__Source data__.
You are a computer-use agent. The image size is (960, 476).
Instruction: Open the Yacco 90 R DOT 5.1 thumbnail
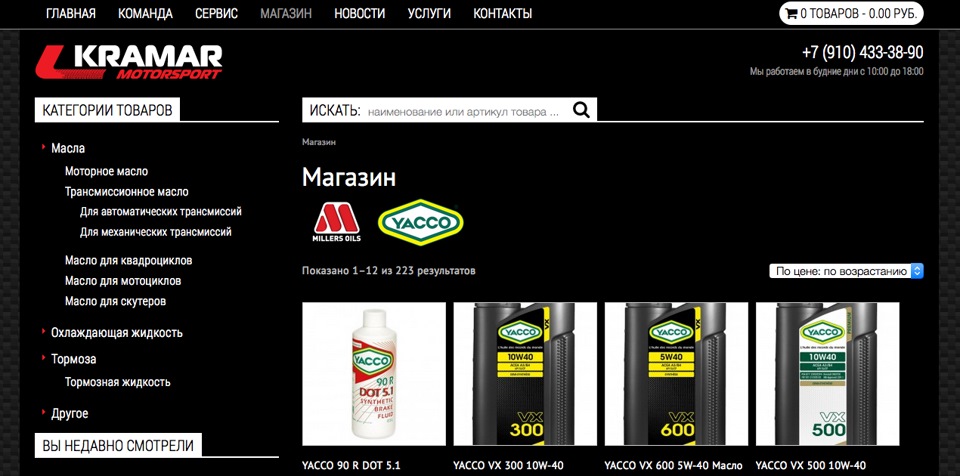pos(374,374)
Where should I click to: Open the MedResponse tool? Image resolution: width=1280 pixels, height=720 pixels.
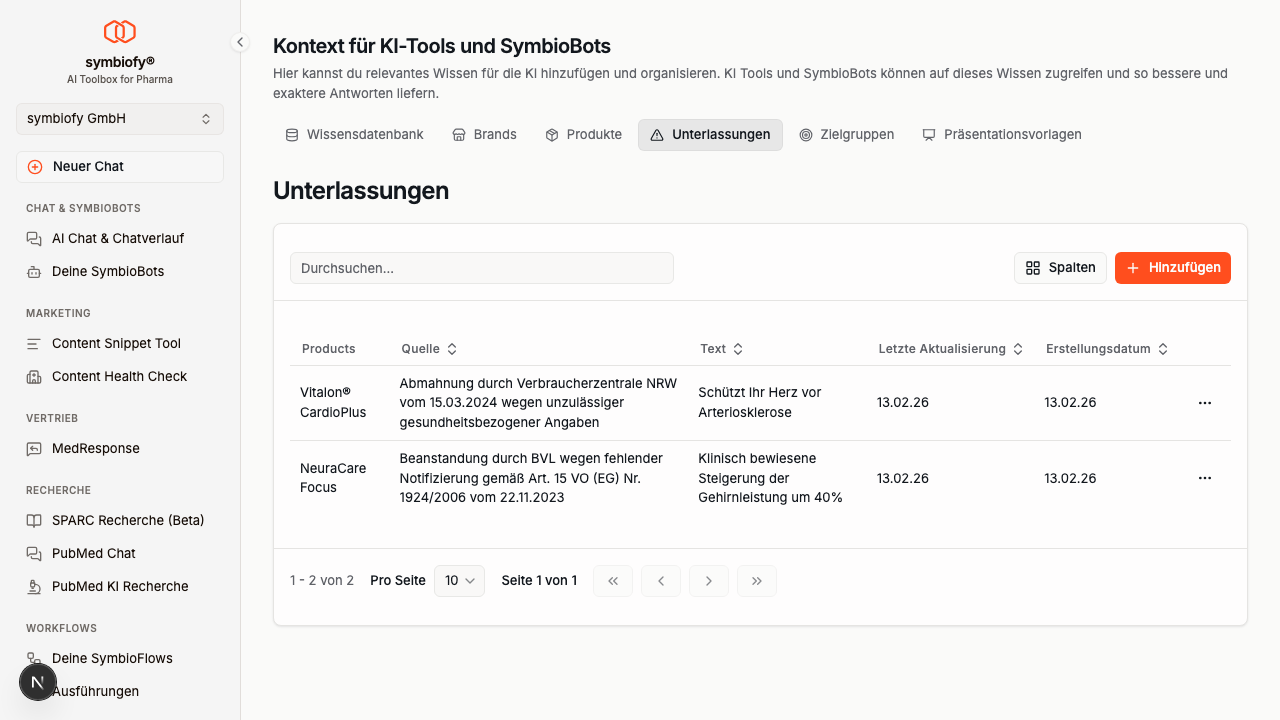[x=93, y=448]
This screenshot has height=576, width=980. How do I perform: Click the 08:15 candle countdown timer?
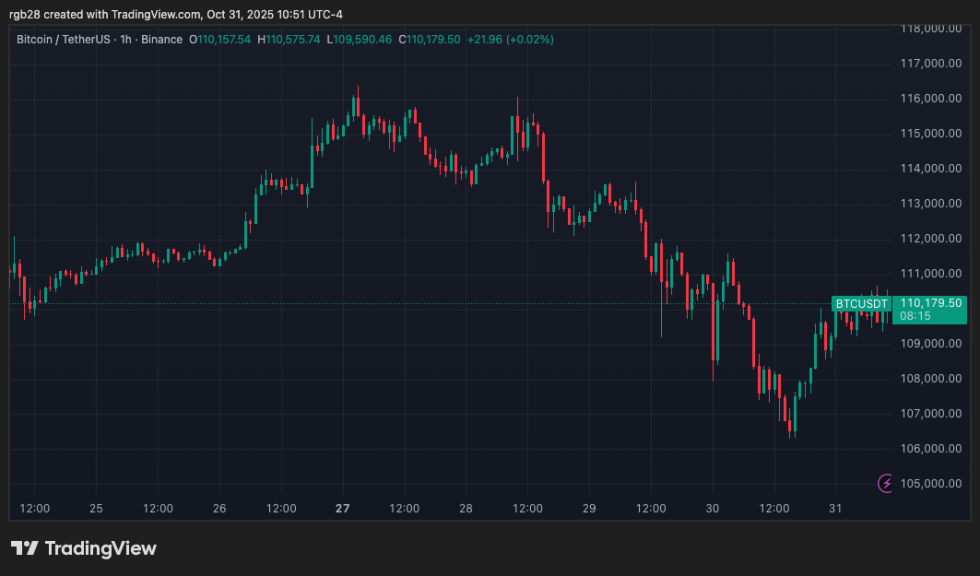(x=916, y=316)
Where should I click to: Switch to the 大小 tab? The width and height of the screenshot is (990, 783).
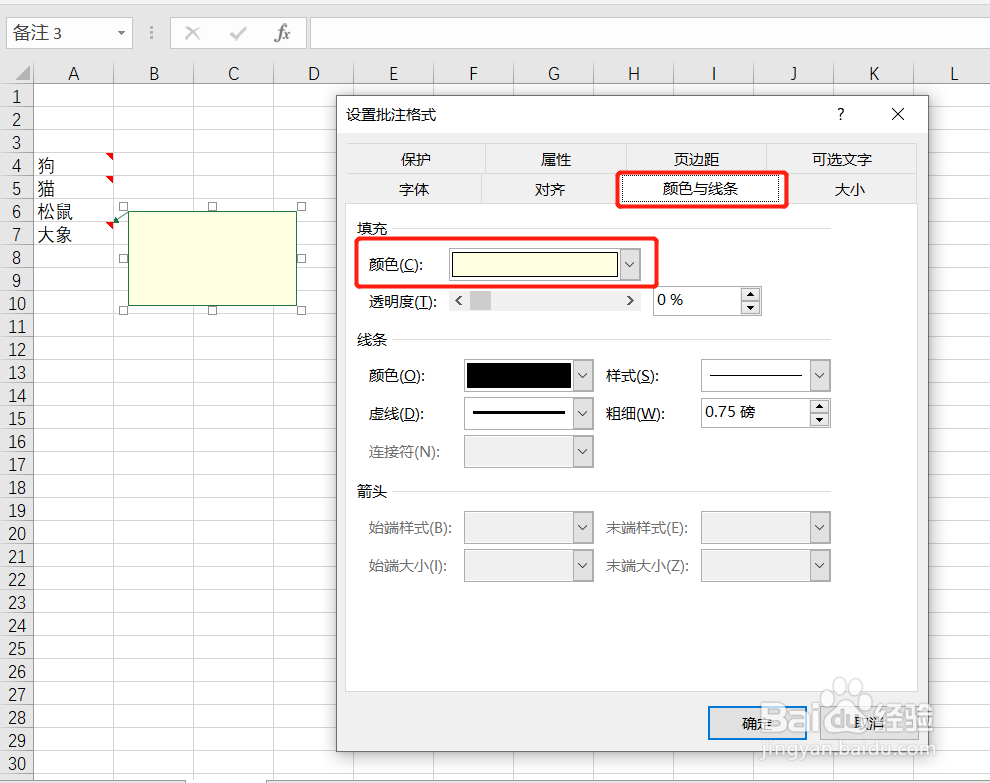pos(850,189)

__Exercise brief__. Copy exactly the lines that run from the line containing "Where should I click to: Open" to the end of the data, keeping both end lines and dropping every picture.

__Written response__.
Where should I click to: Open the MedResponse tool? Image resolution: width=1280 pixels, height=720 pixels.
[x=93, y=448]
This screenshot has height=576, width=980. How do I perform: Click the 08:15 candle countdown timer?
(x=916, y=316)
Where should I click to: Switch to the 大小 tab? The width and height of the screenshot is (990, 783).
pos(850,189)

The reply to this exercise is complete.